### À faire
1. Répondez à ces questions sur le texte consacré à l'engagement émotionnel :
(a) Dans quelle publication, et avec quel numéro et quelle date, ce texte a-t-il paru ?
(b) Par quels deux mots le texte caractérise-t-il l'expérience émotionnelle dans sa première phrase ?
(c) Combien de femmes martyrisées le second reportage cité en exemple montre-t-il ?
2. Reproduisez sans rien changer le passage du texte sur l'engagement émotionnel qui commence à « L'expérience émotionnelle est » et se termine à « rapport à celle-ci? ».
3. Écrivez la suite du texte sur l'engagement émotionnel, à partir de sa dernière phrase.

Au sujet de l'engagement émotionnel

Toudi mensuel n°7-8, décembre 1997

L'expérience émotionnelle est une expérience d'unité et de cohérence. Elle permet que se maintienne ma capacité permanente à me reconstituer en qualité de sujet. La saisie du sujet par lui-même est l'expérience émotionnelle. Elle lui donne une continuité aussi bien en amont, dans la perception, qu'en aval dans l'action.

Dès lors l'émotion que j'éprouve devant le reportage d'une femme martyrisée est-elle la même que l'émotion subie devant le reportage de, par exemple, cent trente femmes martyrisées? L'anonymat de groupe n'est-il pas une sorte d'objectivité de l'information à même de s'immiscer au coeur de la subjectivité du sujet? N'y a-t-il pas une menace pour le sujet de réagir fortement à une telle distance de la source et de manière si confuse par rapport à celle-ci?

### Informations extraites
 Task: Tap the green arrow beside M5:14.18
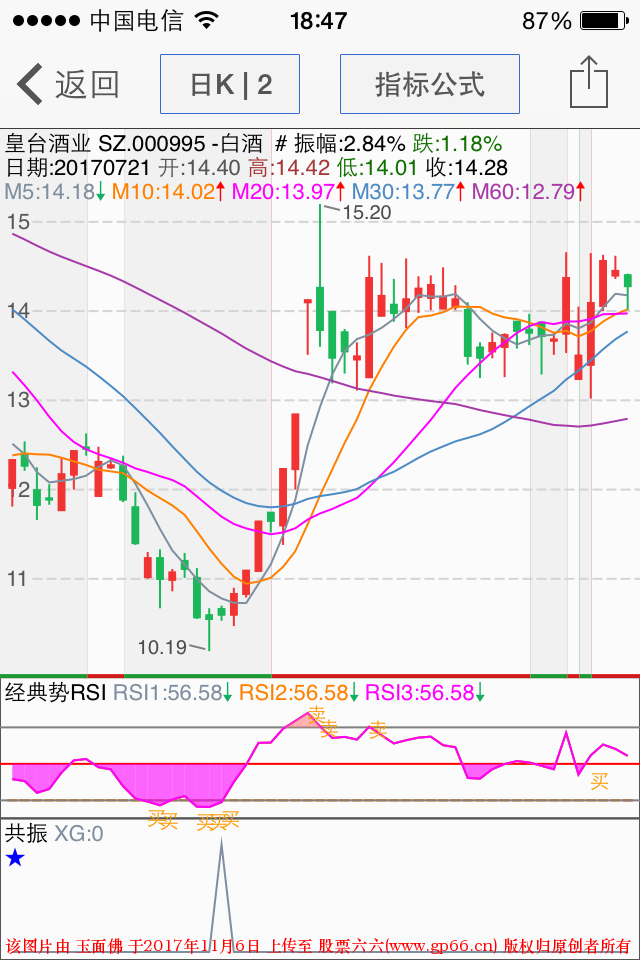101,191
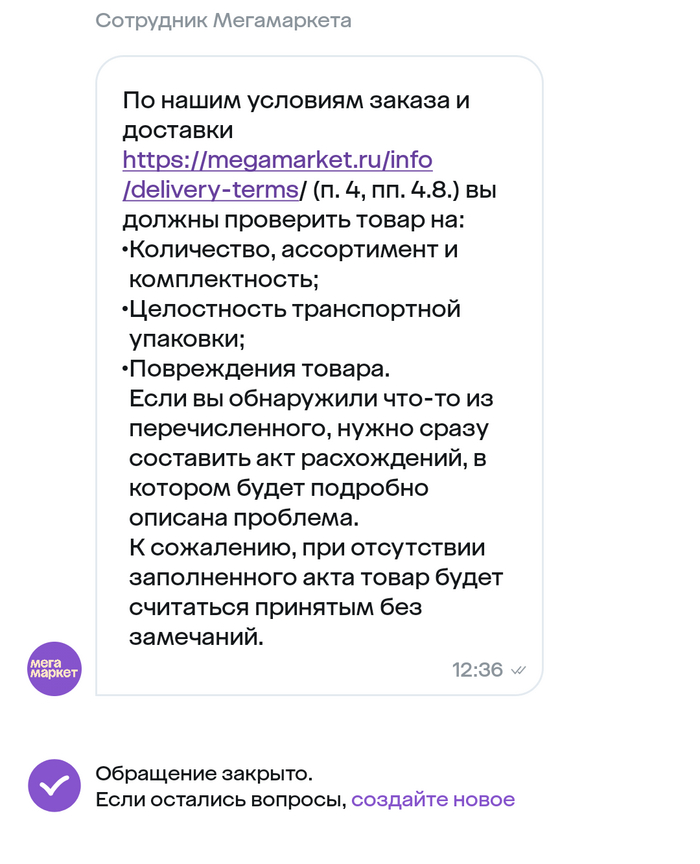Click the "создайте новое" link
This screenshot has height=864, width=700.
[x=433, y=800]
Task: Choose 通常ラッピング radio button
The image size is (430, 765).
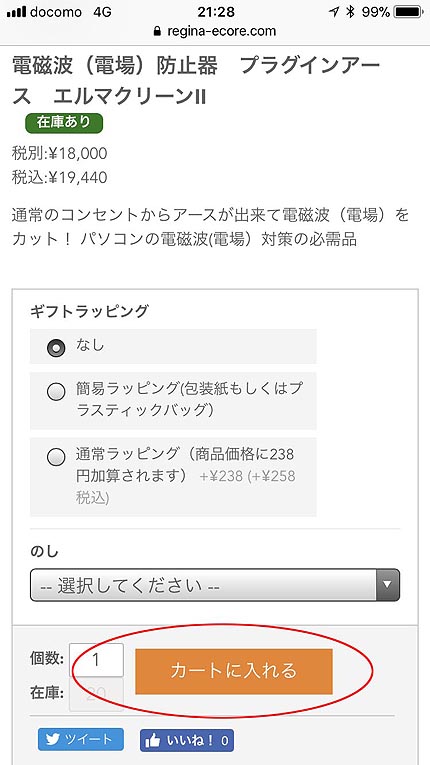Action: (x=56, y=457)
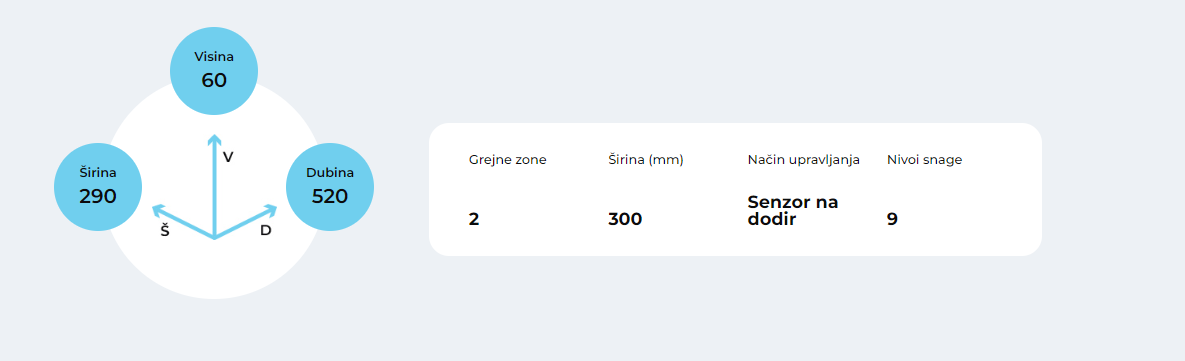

### Réponses par tâche
1.
(a) Toudi mensuel, n°7-8, décembre 1997.
(b) Unité et cohérence.
(c) Cent trente.

2.
L'expérience émotionnelle est une expérience d'unité et de cohérence. Elle permet que se maintienne ma capacité permanente à me reconstituer en qualité de sujet. La saisie du sujet par lui-même est l'expérience émotionnelle. Elle lui donne une continuité aussi bien en amont, dans la perception, qu'en aval dans l'action.

Dès lors l'émotion que j'éprouve devant le reportage d'une femme martyrisée est-elle la même que l'émotion subie devant le reportage de, par exemple, cent trente femmes martyrisées? L'anonymat de groupe n'est-il pas une sorte d'objectivité de l'information à même de s'immiscer au coeur de la subjectivité du sujet? N'y a-t-il pas une menace pour le sujet de réagir fortement à une telle distance de la source et de manière si confuse par rapport à celle-ci?

3.
Nature de l'expérience émotionnelle. L'expérience émotionnelle laissée à elle-même globalise le vécu du sujet. Le rapport du sujet avec lui-même s'inscrit lors de l'émotion dans une totalisation. Le discours de l'individu au coeur de l'émotion qui le prend traduit ce lien au tout de manière typique: " Je me sens toute retournée ", " Quoi! travailler avec cette ordure? Jamais! ", " Je suis complètement fou d'elle... ",... L'emploi des universaux comme " jamais ", " toujours " ou d'expressions comme " à fond ", " jusqu'au bout ", " complètement ", révèle la faculté de synthèse de l'émotion. Elle saisit le sujet de la tête aux pieds. Il est pris dedans, dans sa totalité, une totalité qu'il... découvre justement à travers l'émotion. Une fois l'émotion créée en soi, le sujet ne peut plus y échapper. C'est comme si l'unité se consolidait dans le trouble émotionnel.

Le sujet de l'expérience émotionnelle. Briser le rapport à l'émotion, c'est briser le rapport à cette capacité de s'unifier, c'est rompre " l'union sacrée ". Si elle n'est pas réprimée, l'émotion restructure le sujet et elle participe ainsi au maintien foncier de son unité. S'émouvoir est constitutif du sujet.

Dans le domaine humain, il me semble que la spécificité du sujet c'est d'être unité dans la multiplicité. Le sujet est cohérent en soi et englobe au sein de cette unité les différents objets de connaissance. Puisque la vertu unificatrice du sujet rencontre la vertu unificatrice de l'expérience émotionnelle, je pose que l'émotion, en raison de sa force cohésive restitue le sujet à sa totalité, pour le meilleur et pour le pire.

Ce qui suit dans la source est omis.